Raining again first thing in the morning, so felt Amsterdam was probably a good place to be aiming for. Decided to go via Aalsmeer and see if the auctions were still on. Had great difficulty finding the halls and then finding the correct entrance, but eventually located it after walking round in circles. Had a guide escorting us – Sarah tactfully remarking in a loud voice “Isn’t he small Mummy”. The pot plants are not auctioned on Fridays to there weren’t many of them about, but saw boxes of superb bedding plants. Then proceeded to the cut flowers halls, where the auction was finishing and the flowers being loaded onto the trolleys. Marvellous smell everywhere, especially from the stocks, but there were also masses of roses and carnations, they have a separate ‘tribune’ each and assorted lilies, herbaceous flowers and irises. Great activity as each buyer paid for his purchases and loaded them on to his truck. Action method very complicated – start at highest price and then downwards, the whole computerised for bills. Very modern building, purpose-built and very impressive. Had a coffee and bought various odds and ends then proceeded, clutching a carnation (Sarah’s) and some Sweet Williams (Andrew’s) to Amsterdam. Past Schipol Airport, tremendous place with lots still being built, we went under one of the main take-off runways.

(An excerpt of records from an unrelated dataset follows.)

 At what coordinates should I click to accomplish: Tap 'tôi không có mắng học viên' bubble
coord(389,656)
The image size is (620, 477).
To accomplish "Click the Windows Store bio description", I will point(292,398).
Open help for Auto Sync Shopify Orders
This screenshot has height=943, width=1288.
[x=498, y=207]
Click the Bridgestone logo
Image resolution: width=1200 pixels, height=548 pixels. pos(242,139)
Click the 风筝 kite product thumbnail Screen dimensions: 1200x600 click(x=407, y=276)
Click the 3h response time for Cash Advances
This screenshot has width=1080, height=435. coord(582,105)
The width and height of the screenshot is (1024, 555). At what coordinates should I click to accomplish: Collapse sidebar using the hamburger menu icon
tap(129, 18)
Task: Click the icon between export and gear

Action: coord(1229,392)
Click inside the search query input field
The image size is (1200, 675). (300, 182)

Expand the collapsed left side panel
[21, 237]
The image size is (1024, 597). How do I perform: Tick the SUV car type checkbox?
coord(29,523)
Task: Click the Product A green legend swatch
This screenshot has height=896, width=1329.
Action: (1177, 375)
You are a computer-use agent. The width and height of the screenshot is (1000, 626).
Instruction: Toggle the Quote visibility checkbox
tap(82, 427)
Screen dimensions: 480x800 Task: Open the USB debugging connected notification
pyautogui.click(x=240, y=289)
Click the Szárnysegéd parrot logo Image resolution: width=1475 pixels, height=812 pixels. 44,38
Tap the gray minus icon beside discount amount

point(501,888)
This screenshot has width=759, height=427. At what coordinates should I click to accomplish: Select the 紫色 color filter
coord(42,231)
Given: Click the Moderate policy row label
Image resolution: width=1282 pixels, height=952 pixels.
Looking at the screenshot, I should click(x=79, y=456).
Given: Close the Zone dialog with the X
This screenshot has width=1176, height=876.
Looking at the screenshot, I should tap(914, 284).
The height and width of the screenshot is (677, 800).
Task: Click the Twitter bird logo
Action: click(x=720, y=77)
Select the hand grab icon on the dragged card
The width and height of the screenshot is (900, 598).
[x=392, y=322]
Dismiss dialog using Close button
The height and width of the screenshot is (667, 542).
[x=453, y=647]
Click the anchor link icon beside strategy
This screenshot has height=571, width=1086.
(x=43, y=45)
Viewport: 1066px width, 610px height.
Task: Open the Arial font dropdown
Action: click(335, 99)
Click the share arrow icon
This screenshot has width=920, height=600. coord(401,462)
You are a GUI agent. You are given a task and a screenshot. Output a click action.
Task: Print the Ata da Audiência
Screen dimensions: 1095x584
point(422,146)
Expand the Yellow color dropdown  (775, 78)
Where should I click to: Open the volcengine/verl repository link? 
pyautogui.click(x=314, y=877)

Weather improved a bit, so decided to have a picnic lunch in the car, (on a meter by canal) and bought cooked chicken, chips and strawberries. Rained while we ate, but enjoyed the meal and watched the water buses on the canal. Andrw adding fast to his tram-count, and Sarah to her taxi list. Traffic is very heavy and fast moving, and noisy too with the trams clanking by.
Had a terrible time finding a long-stay parking space, very relieved to track one down in the end, literally squeezing into it.
Walked through what must be red-light district of Amsterdam to the water bus – every doorway and window seemed to have a colourful, pneumatic occupant. David was obviously a dead loss to them, pushing his Babbit along!
Got a water bus from the Damrak, full of children. Andrew and Sarah sitting well up front, and Sarah especially being a pickle. Our guide was not very good, but the trip was lovely, past all the old houses – those in the Henengrafht £100 rent a week. Mainly used by embassies. Saw chain and cutting works, the flea market, the docks and former Jewish quarter – took about 1 1/4 hours. Then went shopping for some badly needed shorts for Andrew – found a shop with Grand Sale in progress, so naturally went in there! Young men offering lollies to the children, general air of carnival. Bought Andrew a super mustard Trevina shirt, and some tough green shorts – he put them on at once! Walked down the Kalverstraat and some very high quality goods in the shops, all clothes are expensive.
Then met David, got some cash, and set off the Rijks Museum which proved a bit of a problem to find, but eventually located it, in a thunderstorm, with 15 minutes to go until closing time! However, we were determined to see ‘The Night Watch’ after all this, so in we went, and they didn’t charge us. Had an admiration session with it, really is worth coming to see, and having been cleaned out recently it looks very fine. Tottered out, had a coffee and quick shop in a suburb and drove home. Had a frozen Chinese meal incidentally. Goreng, noodles and meat, very nice.
It’s a pity Amsterdam has so much traffic – cars are everywhere and parking hellish, and the general effect so noisy and trying that you can’t enjoy the beautiful streets and buildings as you would like. Not much space for car parks in the centre of course, and last year 70 cars fell into the canal, mostly fished out by the Fire Brigade for a small consideration. Not a place for the drunken driver! Loads of long-haired individuals around and masses of mopeds etc. Fair number of tourists too.